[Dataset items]

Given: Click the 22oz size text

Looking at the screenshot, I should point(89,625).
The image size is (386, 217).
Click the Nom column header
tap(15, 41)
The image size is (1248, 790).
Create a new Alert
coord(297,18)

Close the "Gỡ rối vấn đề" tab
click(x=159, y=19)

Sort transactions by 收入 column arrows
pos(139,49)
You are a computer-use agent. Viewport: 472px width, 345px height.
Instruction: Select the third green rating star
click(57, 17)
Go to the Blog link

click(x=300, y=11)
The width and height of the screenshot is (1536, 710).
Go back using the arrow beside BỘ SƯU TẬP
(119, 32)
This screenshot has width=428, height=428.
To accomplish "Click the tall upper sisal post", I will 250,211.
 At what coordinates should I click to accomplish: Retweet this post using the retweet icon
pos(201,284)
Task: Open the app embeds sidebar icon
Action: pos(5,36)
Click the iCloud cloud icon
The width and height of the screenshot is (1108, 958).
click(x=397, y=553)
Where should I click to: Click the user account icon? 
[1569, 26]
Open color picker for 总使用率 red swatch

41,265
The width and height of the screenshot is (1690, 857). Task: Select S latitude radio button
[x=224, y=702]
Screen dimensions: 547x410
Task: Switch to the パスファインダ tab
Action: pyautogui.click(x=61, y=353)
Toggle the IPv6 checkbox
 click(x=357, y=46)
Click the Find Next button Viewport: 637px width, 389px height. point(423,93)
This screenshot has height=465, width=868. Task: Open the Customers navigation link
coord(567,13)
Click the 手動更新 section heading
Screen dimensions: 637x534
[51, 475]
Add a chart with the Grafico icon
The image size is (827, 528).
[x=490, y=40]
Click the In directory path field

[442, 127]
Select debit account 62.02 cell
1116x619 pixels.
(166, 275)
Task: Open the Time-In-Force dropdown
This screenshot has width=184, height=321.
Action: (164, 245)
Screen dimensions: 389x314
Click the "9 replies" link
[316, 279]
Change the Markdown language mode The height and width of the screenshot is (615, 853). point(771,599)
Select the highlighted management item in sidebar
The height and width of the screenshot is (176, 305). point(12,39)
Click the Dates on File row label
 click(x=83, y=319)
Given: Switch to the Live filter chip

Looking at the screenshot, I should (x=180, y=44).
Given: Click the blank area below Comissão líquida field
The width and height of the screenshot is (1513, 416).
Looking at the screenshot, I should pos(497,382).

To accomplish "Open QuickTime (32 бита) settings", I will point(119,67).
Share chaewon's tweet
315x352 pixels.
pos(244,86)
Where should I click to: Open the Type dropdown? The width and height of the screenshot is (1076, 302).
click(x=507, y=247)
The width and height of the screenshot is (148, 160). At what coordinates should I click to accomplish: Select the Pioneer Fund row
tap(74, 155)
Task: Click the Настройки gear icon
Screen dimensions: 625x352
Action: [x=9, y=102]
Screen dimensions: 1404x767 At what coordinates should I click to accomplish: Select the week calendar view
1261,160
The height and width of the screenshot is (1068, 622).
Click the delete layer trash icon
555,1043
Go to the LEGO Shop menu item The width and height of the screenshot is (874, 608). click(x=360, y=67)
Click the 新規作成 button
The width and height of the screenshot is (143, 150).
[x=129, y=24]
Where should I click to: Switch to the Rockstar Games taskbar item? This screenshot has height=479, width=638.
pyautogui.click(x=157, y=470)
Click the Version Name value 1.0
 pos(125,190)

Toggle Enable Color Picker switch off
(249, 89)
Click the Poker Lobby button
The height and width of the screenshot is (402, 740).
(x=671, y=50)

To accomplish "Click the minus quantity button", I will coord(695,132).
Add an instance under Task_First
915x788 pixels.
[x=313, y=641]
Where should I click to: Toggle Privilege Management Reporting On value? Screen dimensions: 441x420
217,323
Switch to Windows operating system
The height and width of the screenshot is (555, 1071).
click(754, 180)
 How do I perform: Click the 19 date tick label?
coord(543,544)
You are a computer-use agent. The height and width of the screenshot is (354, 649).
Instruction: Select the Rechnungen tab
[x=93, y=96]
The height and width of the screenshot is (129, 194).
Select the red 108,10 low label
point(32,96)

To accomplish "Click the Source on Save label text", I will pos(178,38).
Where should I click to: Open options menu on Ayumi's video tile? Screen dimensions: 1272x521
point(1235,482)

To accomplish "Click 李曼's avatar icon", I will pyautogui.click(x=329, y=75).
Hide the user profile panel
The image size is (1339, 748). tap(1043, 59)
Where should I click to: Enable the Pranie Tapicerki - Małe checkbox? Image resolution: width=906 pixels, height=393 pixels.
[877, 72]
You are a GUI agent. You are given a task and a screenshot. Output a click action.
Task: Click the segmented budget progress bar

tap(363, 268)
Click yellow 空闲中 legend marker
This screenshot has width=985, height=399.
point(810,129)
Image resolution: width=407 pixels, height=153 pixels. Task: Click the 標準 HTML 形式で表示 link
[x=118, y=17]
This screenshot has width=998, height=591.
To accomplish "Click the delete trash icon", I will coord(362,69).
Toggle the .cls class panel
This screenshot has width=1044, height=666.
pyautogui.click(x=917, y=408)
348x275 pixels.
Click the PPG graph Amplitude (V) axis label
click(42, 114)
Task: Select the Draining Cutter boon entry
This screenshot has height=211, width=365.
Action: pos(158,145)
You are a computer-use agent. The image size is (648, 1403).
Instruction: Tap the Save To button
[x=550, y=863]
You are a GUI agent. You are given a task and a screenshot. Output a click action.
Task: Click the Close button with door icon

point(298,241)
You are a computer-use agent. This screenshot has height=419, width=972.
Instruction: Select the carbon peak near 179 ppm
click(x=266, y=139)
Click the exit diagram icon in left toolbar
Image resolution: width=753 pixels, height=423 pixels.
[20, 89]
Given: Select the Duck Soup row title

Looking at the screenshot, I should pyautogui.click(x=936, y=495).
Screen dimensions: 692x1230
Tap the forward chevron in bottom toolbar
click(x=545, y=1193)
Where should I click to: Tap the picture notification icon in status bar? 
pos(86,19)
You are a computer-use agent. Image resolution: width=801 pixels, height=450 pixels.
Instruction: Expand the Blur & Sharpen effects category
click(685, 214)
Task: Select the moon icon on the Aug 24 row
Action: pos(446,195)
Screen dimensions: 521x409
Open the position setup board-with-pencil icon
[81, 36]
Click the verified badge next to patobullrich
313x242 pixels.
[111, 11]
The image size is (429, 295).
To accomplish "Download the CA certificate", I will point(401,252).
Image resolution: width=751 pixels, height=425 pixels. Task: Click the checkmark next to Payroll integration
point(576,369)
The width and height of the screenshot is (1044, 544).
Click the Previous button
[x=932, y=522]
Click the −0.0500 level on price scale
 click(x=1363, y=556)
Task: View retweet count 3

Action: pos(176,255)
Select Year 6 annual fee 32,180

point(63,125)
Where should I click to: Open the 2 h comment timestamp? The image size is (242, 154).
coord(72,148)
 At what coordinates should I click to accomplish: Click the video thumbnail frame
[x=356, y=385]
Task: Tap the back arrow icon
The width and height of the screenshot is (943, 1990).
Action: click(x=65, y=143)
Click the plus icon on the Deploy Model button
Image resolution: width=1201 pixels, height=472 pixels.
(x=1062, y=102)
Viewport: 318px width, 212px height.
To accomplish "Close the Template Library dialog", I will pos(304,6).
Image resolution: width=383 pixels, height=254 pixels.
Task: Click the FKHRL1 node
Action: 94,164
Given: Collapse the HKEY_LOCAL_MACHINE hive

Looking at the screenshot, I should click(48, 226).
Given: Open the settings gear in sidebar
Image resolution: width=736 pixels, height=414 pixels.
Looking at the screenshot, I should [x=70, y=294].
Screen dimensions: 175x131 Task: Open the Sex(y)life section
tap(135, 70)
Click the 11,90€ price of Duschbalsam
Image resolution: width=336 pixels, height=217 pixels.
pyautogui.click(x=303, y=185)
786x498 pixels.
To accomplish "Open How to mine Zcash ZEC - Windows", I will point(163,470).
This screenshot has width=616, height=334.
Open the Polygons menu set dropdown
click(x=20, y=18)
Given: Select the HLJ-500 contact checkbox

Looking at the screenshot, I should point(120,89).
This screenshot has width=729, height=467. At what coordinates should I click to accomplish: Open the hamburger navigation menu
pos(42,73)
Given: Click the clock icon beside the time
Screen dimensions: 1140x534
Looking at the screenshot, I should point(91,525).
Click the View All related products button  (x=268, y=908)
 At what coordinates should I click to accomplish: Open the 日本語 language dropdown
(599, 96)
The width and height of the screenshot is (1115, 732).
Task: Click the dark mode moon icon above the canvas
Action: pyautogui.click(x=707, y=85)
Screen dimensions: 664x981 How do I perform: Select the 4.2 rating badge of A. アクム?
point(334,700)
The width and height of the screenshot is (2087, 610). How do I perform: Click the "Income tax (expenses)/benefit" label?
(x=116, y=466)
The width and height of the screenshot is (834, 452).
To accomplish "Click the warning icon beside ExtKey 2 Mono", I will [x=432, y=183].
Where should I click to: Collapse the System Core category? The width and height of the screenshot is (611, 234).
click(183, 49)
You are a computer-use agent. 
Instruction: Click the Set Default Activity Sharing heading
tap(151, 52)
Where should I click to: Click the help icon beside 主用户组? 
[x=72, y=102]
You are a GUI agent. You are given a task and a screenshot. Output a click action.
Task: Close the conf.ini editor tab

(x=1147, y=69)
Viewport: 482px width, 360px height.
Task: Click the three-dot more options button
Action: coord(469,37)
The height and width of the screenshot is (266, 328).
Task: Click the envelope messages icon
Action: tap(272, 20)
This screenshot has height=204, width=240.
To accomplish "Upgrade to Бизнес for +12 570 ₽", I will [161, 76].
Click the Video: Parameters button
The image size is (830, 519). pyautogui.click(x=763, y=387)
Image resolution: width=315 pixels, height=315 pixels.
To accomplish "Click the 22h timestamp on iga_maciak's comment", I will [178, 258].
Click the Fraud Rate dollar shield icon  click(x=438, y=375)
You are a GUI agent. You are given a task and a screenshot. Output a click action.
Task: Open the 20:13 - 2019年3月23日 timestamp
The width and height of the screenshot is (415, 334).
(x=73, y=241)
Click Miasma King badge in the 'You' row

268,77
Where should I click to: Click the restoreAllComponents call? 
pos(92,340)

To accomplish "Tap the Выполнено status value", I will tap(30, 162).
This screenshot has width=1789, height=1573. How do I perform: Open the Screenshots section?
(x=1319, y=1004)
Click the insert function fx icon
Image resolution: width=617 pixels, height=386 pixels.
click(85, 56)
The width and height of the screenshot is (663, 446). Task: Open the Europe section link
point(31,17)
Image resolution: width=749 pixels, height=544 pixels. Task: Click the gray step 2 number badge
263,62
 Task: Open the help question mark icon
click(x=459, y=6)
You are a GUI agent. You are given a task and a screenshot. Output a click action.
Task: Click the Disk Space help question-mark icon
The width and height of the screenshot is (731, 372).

PROBLEM TO SOLVE ▸ Reproduce exactly, and only, the lines from the start of the entries through the one that contains "The width and height of the screenshot is (1536, 710).".

WRITTEN SOLUTION ▸
Given: Click the 22oz size text

Looking at the screenshot, I should point(89,625).
The image size is (386, 217).
Click the Nom column header
tap(15, 41)
The image size is (1248, 790).
Create a new Alert
coord(297,18)

Close the "Gỡ rối vấn đề" tab
click(x=159, y=19)

Sort transactions by 收入 column arrows
pos(139,49)
You are a computer-use agent. Viewport: 472px width, 345px height.
Instruction: Select the third green rating star
click(57, 17)
Go to the Blog link

click(x=300, y=11)
The width and height of the screenshot is (1536, 710).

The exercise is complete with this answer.